# Probleme mit Crontab...



## Eddymaniac (7. Juli 2006)

Hallo Leute,

ich hab ein kleines Problem mit meinen Cronjobs. Ich hab das Gefühl das die Cronjobs garnicht erst angefangen werden. Die Protokolldatei wird nicht erstellt und egal was ich versuche, es funktioniert nicht. Egal ob ich ein Shellscript aufrufe oder direkt einen ganz simplen Shutdown mache. Ich hab ne zweite Linuxkiste, bei der ich auch Cronjobs eingerichtet habe. Da funkioniert alles einwandfrei. Der absolut identische Shutdownbefehl funktioniert dort einwandfrei.

Hat jemand ne Idee?

P.S. Der Prozess crond abgerufen per:
ps -ax | grep cron
läuft auch. 

Hier der simple Befehl der nichtmal funktioniert...

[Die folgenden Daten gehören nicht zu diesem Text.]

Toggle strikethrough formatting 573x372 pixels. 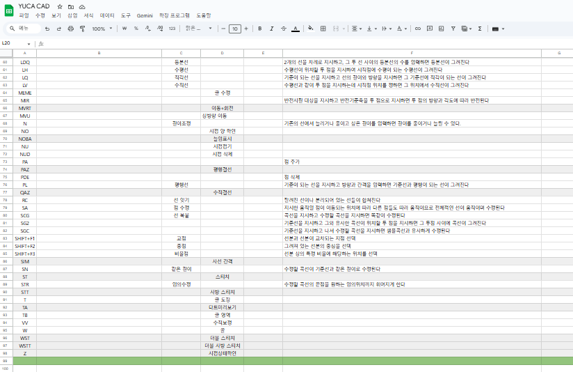tap(283, 29)
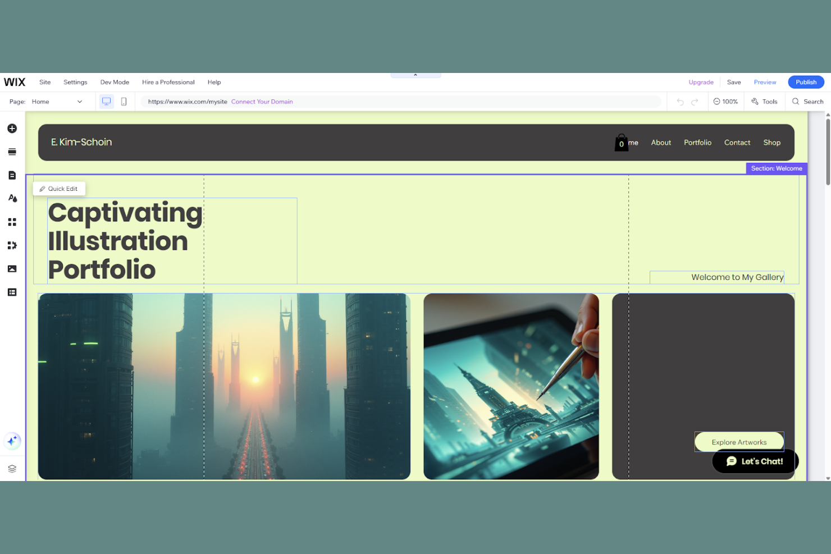Viewport: 831px width, 554px height.
Task: Open the AI assistant tool
Action: coord(12,441)
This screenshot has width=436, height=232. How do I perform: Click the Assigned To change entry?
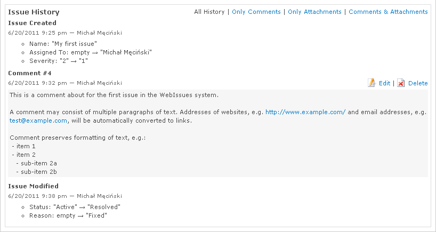click(x=91, y=52)
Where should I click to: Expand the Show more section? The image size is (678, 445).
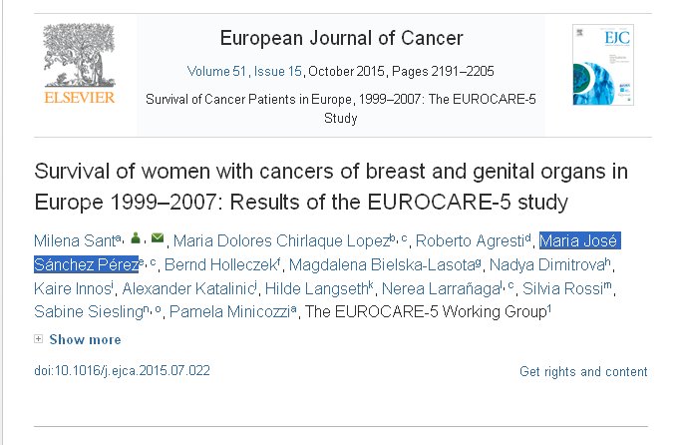pos(83,339)
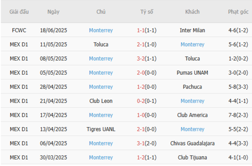Click the Giải đấu column header

19,12
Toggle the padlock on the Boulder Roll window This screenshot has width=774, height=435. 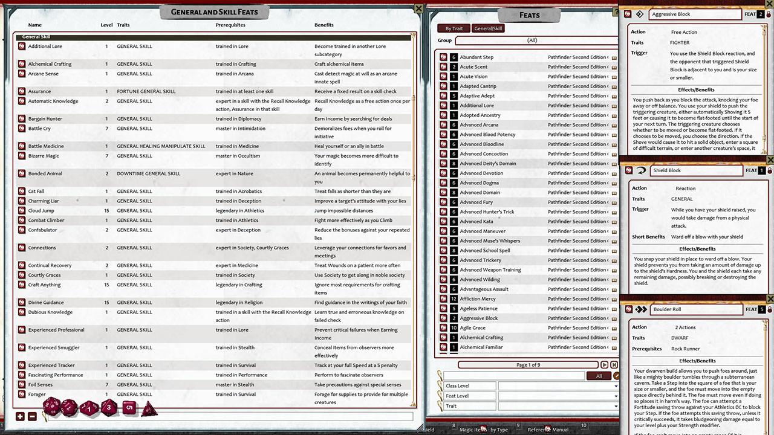(x=768, y=309)
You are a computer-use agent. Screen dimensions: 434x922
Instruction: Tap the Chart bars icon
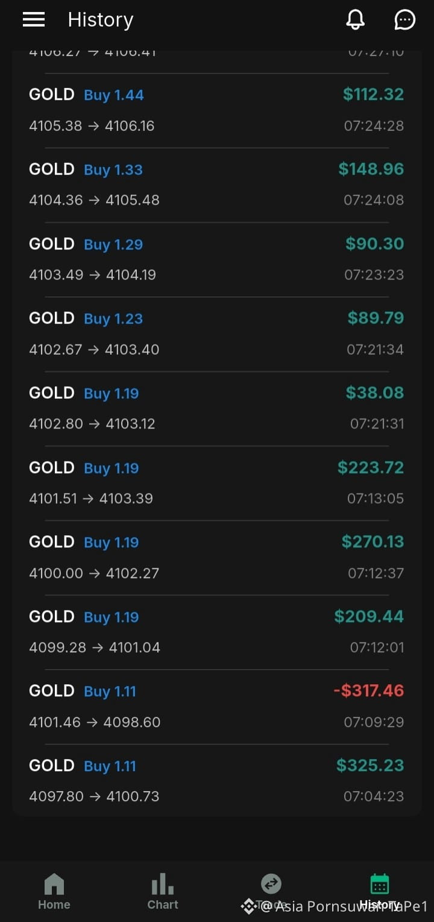163,885
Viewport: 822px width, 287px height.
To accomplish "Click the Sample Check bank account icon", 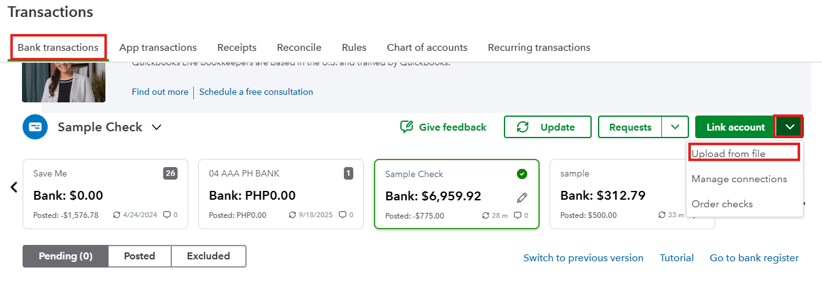I will coord(35,127).
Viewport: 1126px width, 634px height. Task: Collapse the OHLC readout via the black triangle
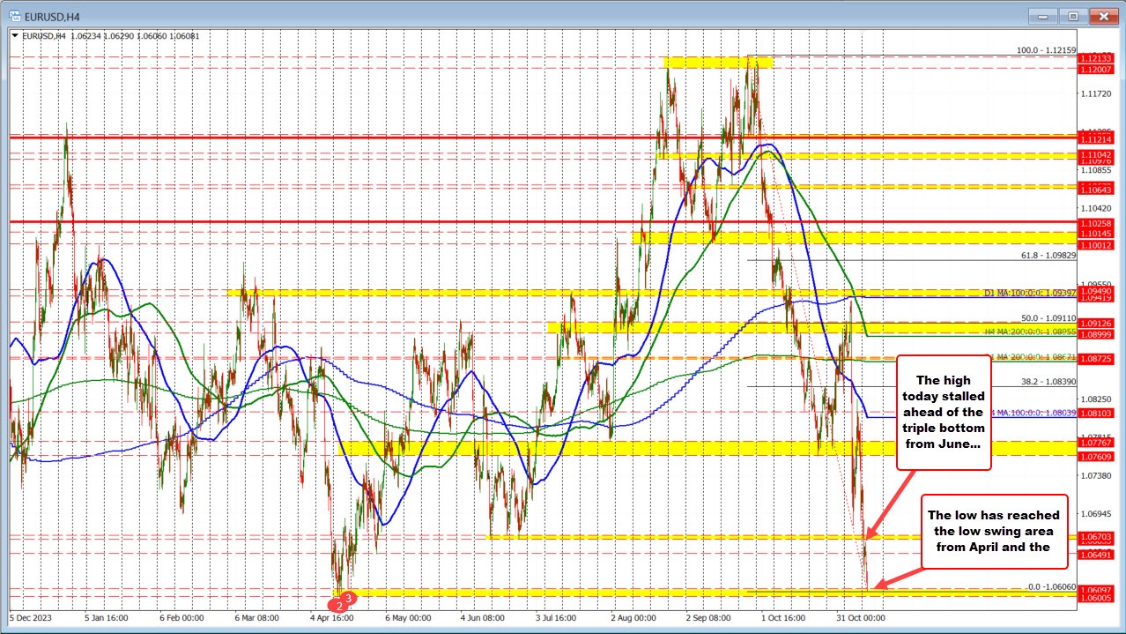pos(15,36)
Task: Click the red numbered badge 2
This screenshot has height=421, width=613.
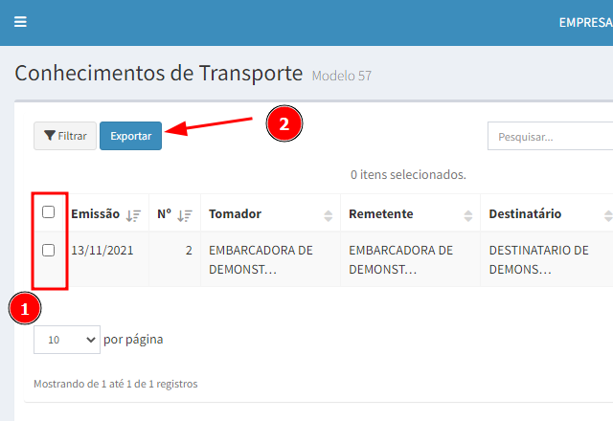Action: (284, 123)
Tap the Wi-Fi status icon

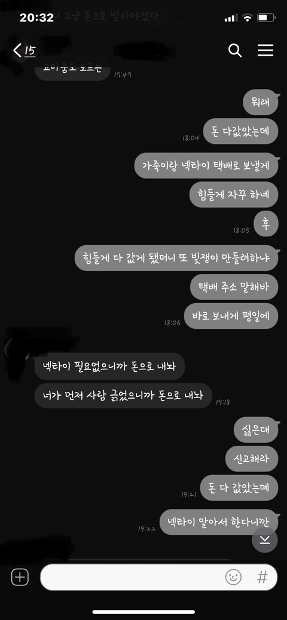248,18
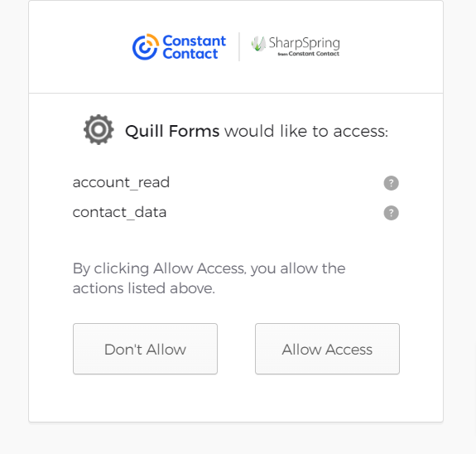Click the 'would like to access:' heading text
Viewport: 476px width, 454px height.
tap(306, 131)
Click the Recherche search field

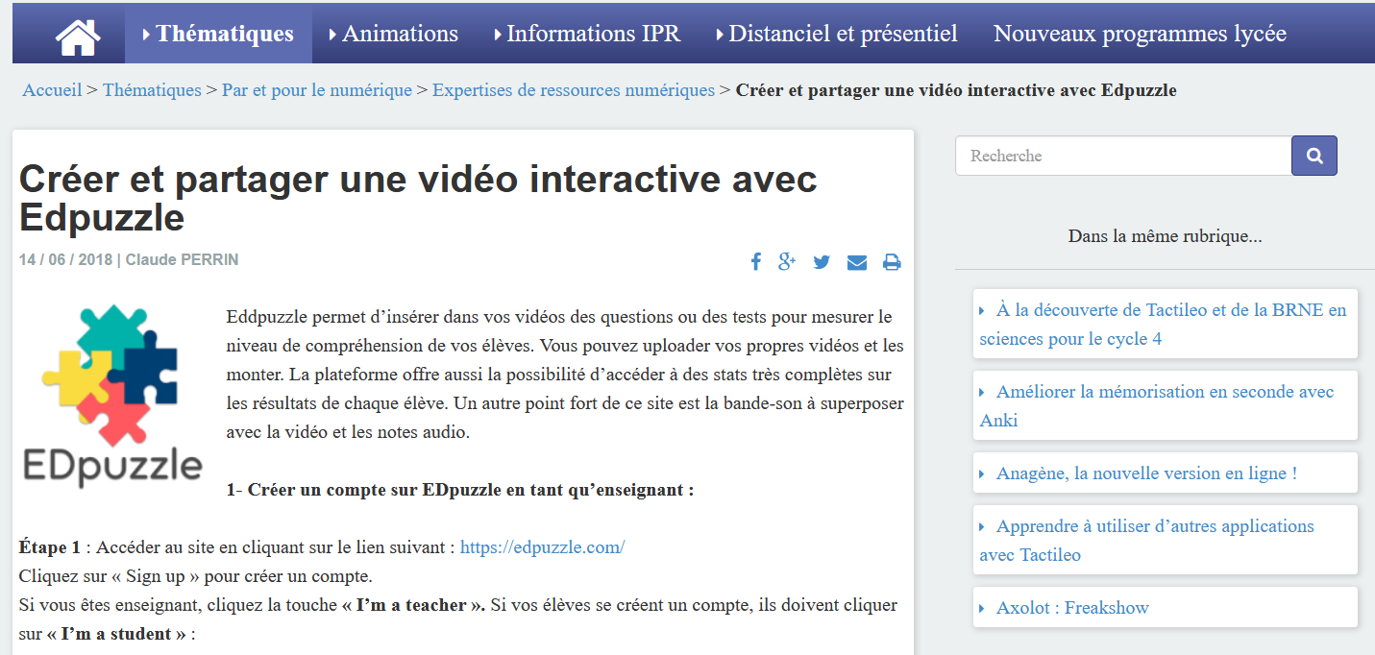(1122, 156)
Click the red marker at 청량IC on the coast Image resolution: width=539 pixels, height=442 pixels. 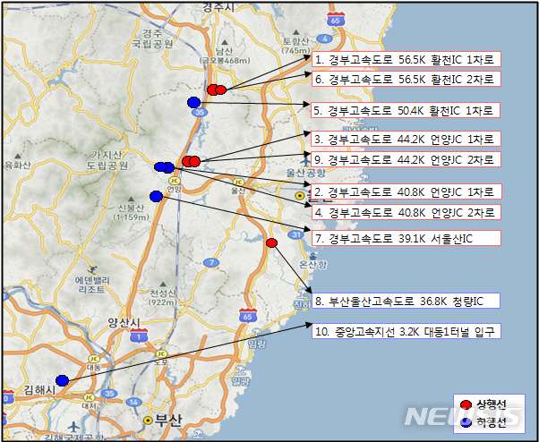[x=272, y=242]
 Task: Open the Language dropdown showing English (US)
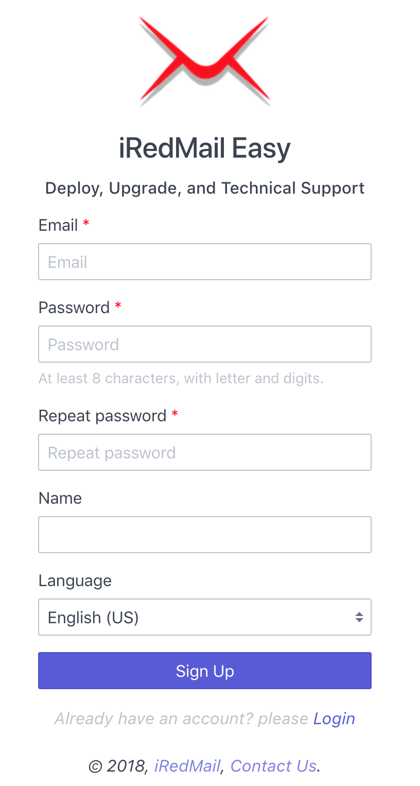coord(205,617)
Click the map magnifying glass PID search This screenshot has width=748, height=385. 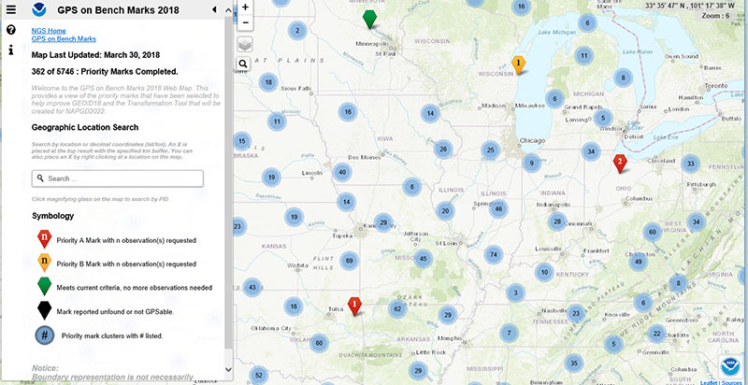[243, 64]
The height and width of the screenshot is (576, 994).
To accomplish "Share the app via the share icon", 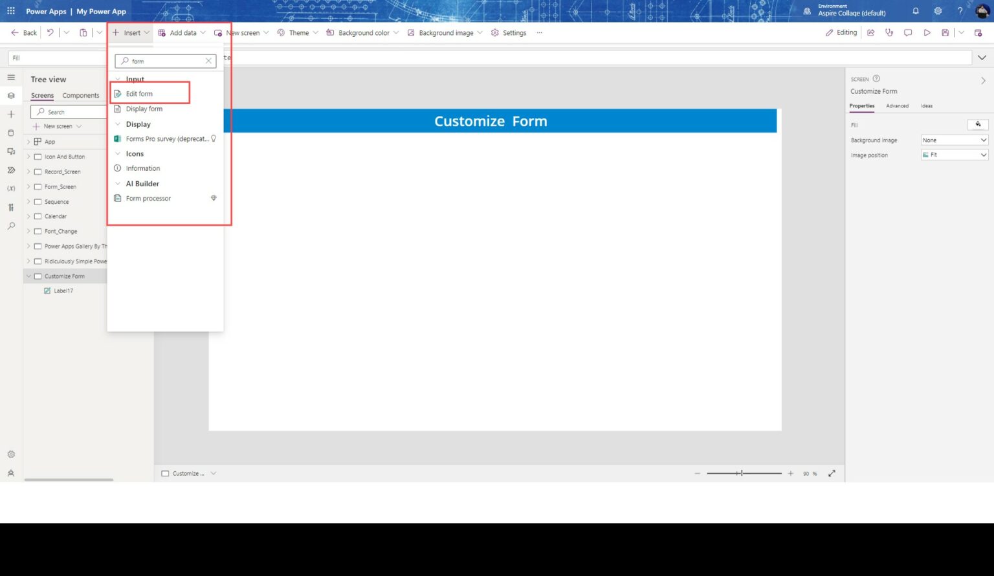I will point(870,32).
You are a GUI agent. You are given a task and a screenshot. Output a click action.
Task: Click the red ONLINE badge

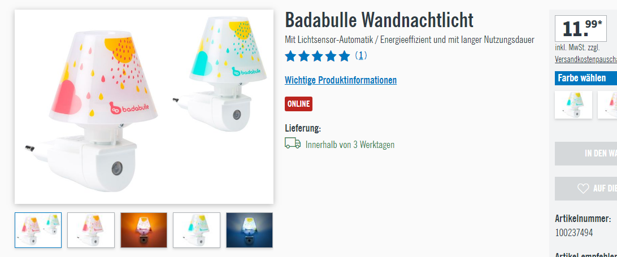(x=299, y=104)
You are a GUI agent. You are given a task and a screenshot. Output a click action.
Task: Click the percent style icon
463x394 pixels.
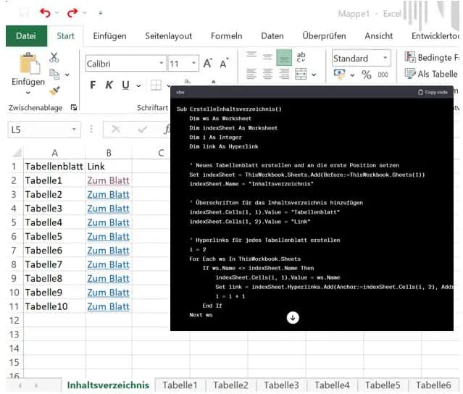click(x=366, y=75)
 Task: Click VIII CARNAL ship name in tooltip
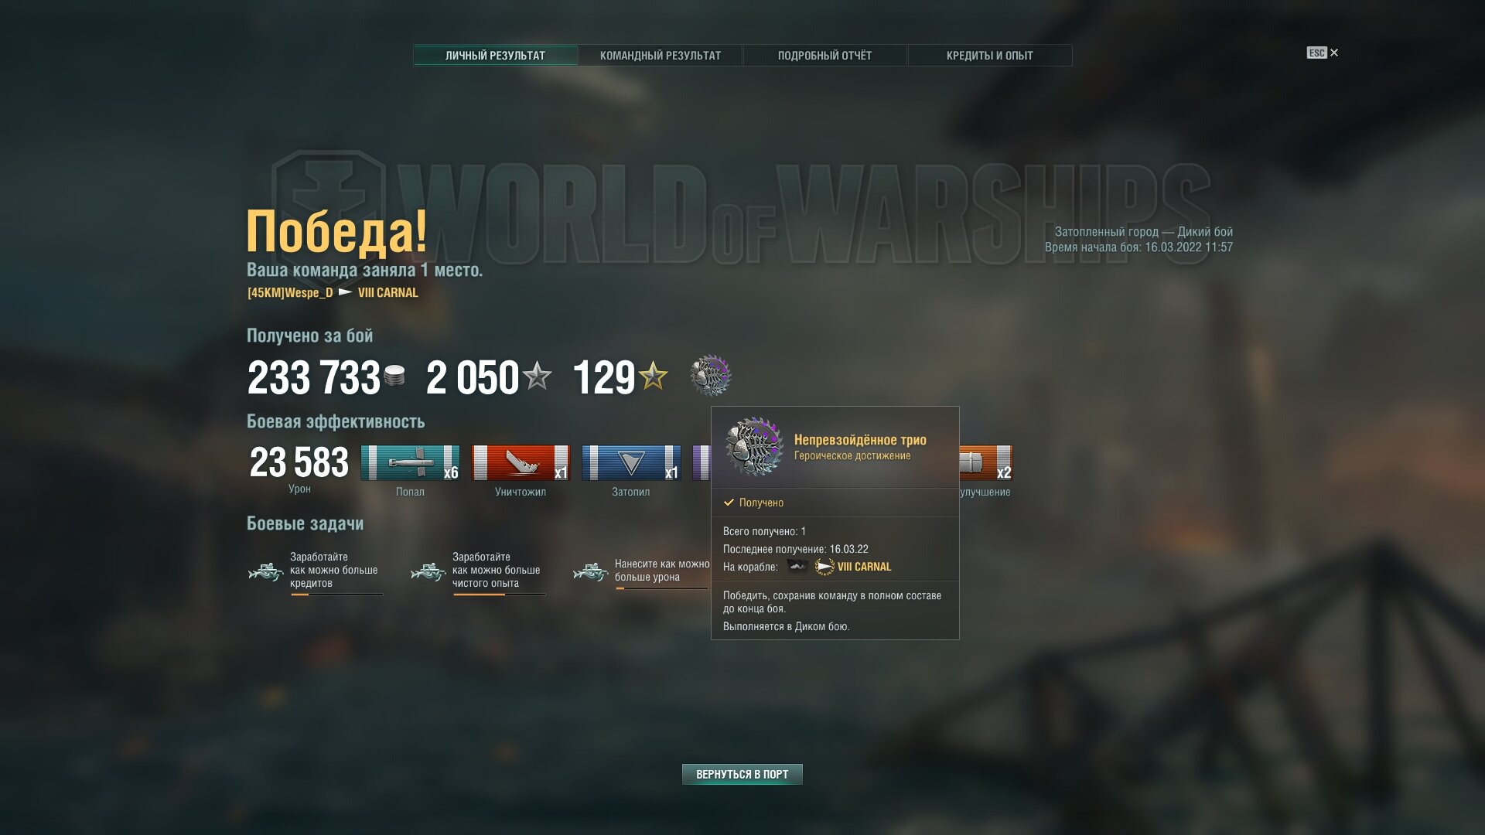pos(864,567)
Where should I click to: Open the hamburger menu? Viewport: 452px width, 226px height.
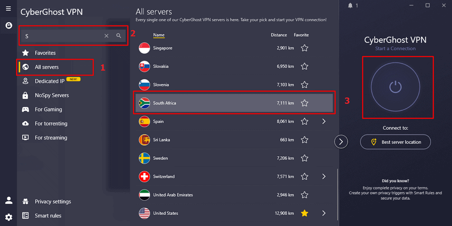8,9
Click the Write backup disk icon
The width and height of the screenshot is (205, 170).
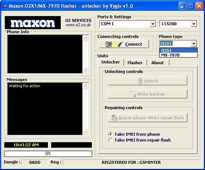tap(133, 94)
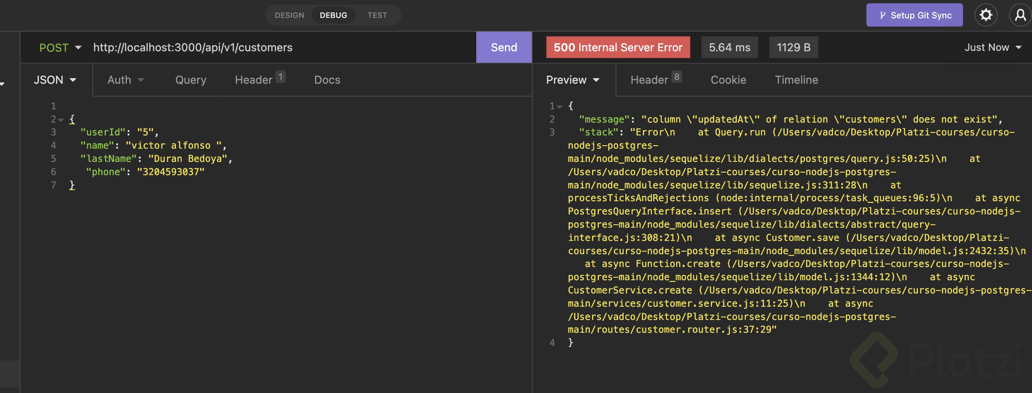
Task: Expand the JSON body type dropdown
Action: click(x=55, y=80)
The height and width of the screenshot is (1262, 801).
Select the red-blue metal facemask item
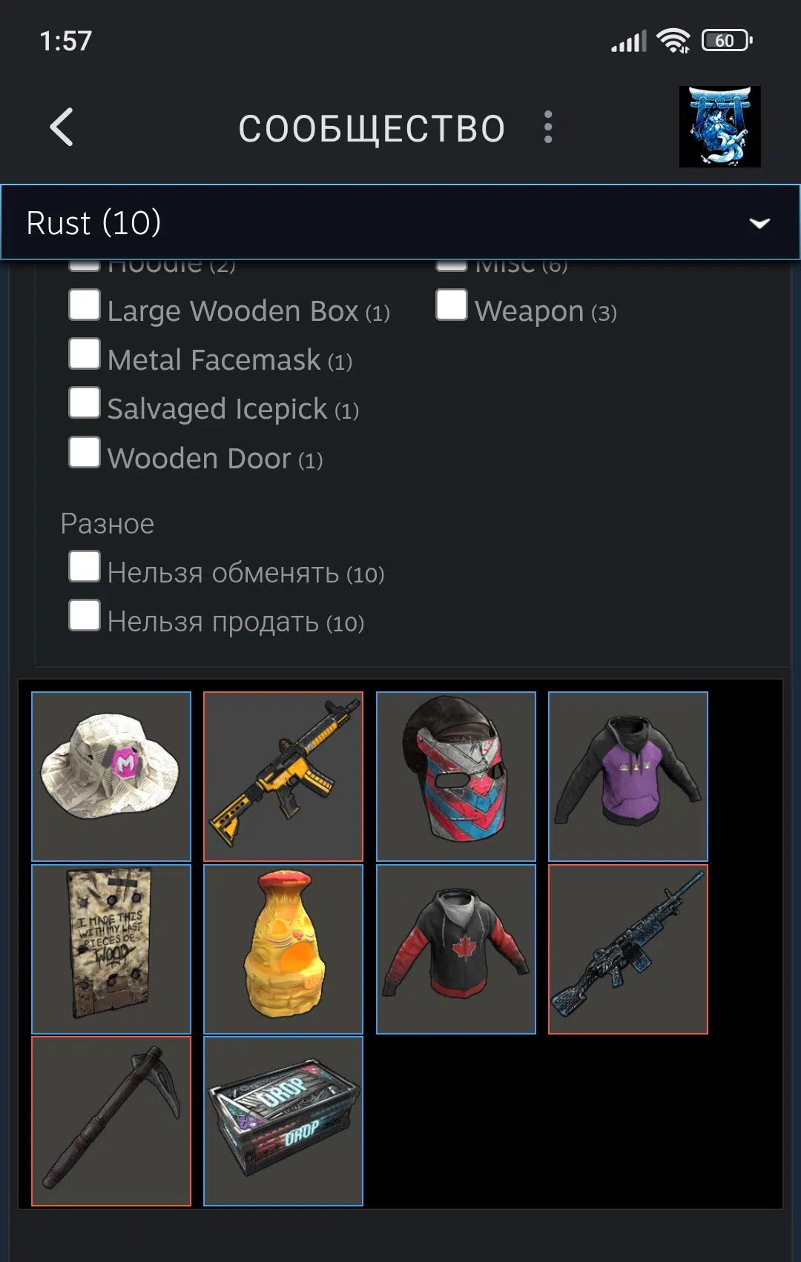point(455,777)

00 21 * * 1-5 /sbin/shutdown -h 0

Gruß,
Eddy


----------



## deepthroat (7. Juli 2006)

Hi.

Existiert die Datei /etc/cron.allow? Ist der Benutzer für den der Cronjob eingerichtet wurde dort eingetragen? Darf der Benutzer die Programme ausführen (Zugriffsrechte)?

Was für eine Protokolldatei meinst du?

Gruß


----------



## Eddymaniac (7. Juli 2006)

Hi. 

Ich arbeite als root. Von daher dürfte das mit den Zugriffsrechten kein Ding sein.

ich hab den Befehl:

00 21 * * 1-5 /sbin/shutdown -h 0 2>/usr1/protokoll.mail

eingegeben.

Also quasie ne Protokolldatei in /usr1/...

Gruß,
Eddy


----------



## deepthroat (10. Juli 2006)

Hi.

Schau mal in die Logdateien /var/log/syslog ob da irgendetwas verdächtiges drin steht.

Welche Linuxdistribution(en) benutzt du denn eigentlich? Welche Version?

Existiert denn das /usr1 Verzeichnis?

Gruß


----------